Americans wanted to see themselves as justice-loving and believing in freedom, for example, especially in the face of communism, but the Emmett Till trial of 1955 in Mississippi was a notorious example of the opposite. An all-white, all-male jury deliberated sixty-seven minutes before acquitting two white defendants of murdering fourteen-year-old Till for whistling at a white woman. Hence the injustice of Tom Robinson's trial was greatly amplified in reader's minds in 1960 because it seemed much nearer in time, not an event from an earlier, benighted age in American history.
15

Also, sexual intimacy between blacks and whites had always been an incendiary issue; but it was never was more violently opposed than after the U.S. Supreme Court's 1954 decision in
Brown v. Board of Education
threatened to violate sexual taboos by mixing black and white schoolchildren. An exhaustive 1947 study of southern culture by Gunnar Myrdal asked whites to choose among six categories in gauging what they believed blacks most desired by asserting their civil rights. First in ranking came “intermarriage and sex intercourse with whites.”
16
From his research, Myrdal concluded that “sex was the principle around which the whole structure of segregation … was organized. And it was because of sex that racial segregation … was intended to permeate every aspect of society.” By putting interracial sex and injustice at the center of her fictional trial, Lee made the adult concerns of the novel simultaneously present-day and enduring, too.

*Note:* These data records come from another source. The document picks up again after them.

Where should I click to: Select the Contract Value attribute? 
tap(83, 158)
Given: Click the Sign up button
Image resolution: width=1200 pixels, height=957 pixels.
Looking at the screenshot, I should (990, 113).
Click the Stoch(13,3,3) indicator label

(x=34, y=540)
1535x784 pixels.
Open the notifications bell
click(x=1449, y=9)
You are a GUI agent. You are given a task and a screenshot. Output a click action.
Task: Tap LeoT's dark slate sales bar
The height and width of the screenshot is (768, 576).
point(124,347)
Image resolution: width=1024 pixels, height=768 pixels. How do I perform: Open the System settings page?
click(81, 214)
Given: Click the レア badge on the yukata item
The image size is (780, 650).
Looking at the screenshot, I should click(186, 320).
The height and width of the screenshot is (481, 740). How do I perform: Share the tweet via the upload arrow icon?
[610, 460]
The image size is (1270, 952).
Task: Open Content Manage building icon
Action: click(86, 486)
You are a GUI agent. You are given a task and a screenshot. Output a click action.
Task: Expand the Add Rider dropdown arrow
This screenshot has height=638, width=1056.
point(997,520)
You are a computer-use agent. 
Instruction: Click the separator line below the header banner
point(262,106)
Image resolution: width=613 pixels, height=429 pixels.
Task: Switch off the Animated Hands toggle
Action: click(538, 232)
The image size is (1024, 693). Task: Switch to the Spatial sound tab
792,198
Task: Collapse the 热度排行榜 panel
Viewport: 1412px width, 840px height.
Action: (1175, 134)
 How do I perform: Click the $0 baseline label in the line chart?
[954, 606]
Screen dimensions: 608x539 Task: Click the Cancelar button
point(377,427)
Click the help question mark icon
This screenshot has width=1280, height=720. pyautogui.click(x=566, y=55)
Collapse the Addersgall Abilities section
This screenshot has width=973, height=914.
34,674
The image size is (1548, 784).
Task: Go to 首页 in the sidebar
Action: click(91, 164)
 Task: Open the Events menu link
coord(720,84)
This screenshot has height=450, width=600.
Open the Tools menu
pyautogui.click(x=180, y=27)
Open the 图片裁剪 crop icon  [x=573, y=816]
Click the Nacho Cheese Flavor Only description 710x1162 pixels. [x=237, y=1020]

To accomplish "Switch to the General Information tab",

And perhaps that's why Atticus Finch had to lose in court; because had the law triumphed over “the secret courts of men's hearts,” in Scout's phrase, meaning their fears and prejudices, the verdict would have been abhorrent to segregationists. What the law threatened to make them do, they could resist so long as they stood their ground. But the novel provides hope. Atticus and Sheriff Heck Tate choose not to have Boo Radley arrested—a subversive ending, an act of justice in spite of what the jury decides in the Tom Robinson case. It gives strength to the belief that people of good conscience can change society.
17

In American culture,
To Kill a Mockingbird
would become like
Catch-22
,
One Flew Over the Cuckoo's Nest
,
Portnoy's Complaint
,
On the Road
,
The Bell Jar
,
Soul on Ice
, and
The Feminine Mystique
—books that seized the imagination of the post–World War II generation. A novel that played a part in questioning the “system.”

*   *   *

A torrent of requests for interviews and book signings left Nelle breathless. Sacks of fan mail arrived at Lippincott. Capote wrote to friends: “Poor thing—she is nearly demented: says she gave up trying to answer her ‘fan mail' when she received sixty-two letters in one day. I wish she could relax and enjoy it more: in this profession it's a long walk between drinks.”
18
Most of the letters lauded the book, but a few were angry. “In this day of mass rape of white women who are not morons, why is it that you young Jewish authors seek to whitewash the situation?” complained a reader. Lee was tempted to reply, “Dear Sir or Madam, somebody is using your name to write dirty letters. You should notify the F.B.I.” And she planned to sign it, “Harper Levy.”